Liu was only able to learn about her mother’s time in detention from messages written by Huang on pieces of paper and held up for her during the video call, which Liu would take a picture of to read later. Huang used this method of silent communication to avoid being detected by any eavesdroppers.

In those notes, Huang wrote about unrelenting torment: how she was forced to sit in a “classroom” with two layers of metal doors for 15 hours daily, where recordings and videos smearing Falun Gong were played on high volumes; how inmates, under the guards’ bidding, forbade her from sleeping and shoved her if she slightly closed her eyes. The guards gave her little food. On the fifth day, Huang’s body began to shake uncontrollably. She had stood firm when the guards asked her to sign documents renouncing her belief, but that day, she yielded.
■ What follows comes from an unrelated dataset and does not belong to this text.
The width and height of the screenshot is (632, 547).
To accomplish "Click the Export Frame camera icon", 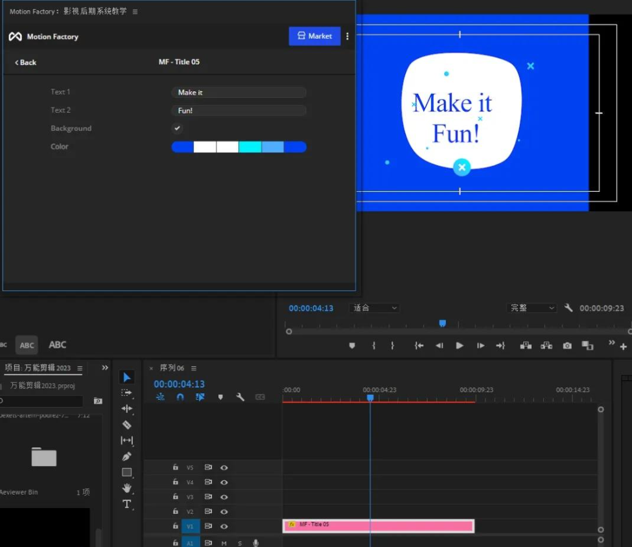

“She didn’t know what it was, but felt she couldn’t control herself,” Liu said.

Huang was repeatedly made to write “homework” to smear and “express hatred” towards her belief until it would satisfy the guards.

Police had not let Huang off the hook even after her release. Less than a year later, they asked Huang to sign another document renouncing her faith. The measure was part of a nationwide “Zero Out” campaign aimed at eliminating the number of adherents in the local area.

Provincial Chinese Communist Party Party officials also pressured Huang’s husband to divorce her.

Accepting the loss of Huang was difficult for Liu’s father, who had also been living on high alert day and night trying to keep Huang safe. Liu’s cousin told her that she had never seen him crying in such a way.

“He never prepared himself for that day,” she said.

Even now, he could sleep only two or three hours even with the help of sleeping pills, Liu said.

Just recently, Liu’s father called Liu over the phone. He was drunk. ”He told me he doesn’t know how he could live on.”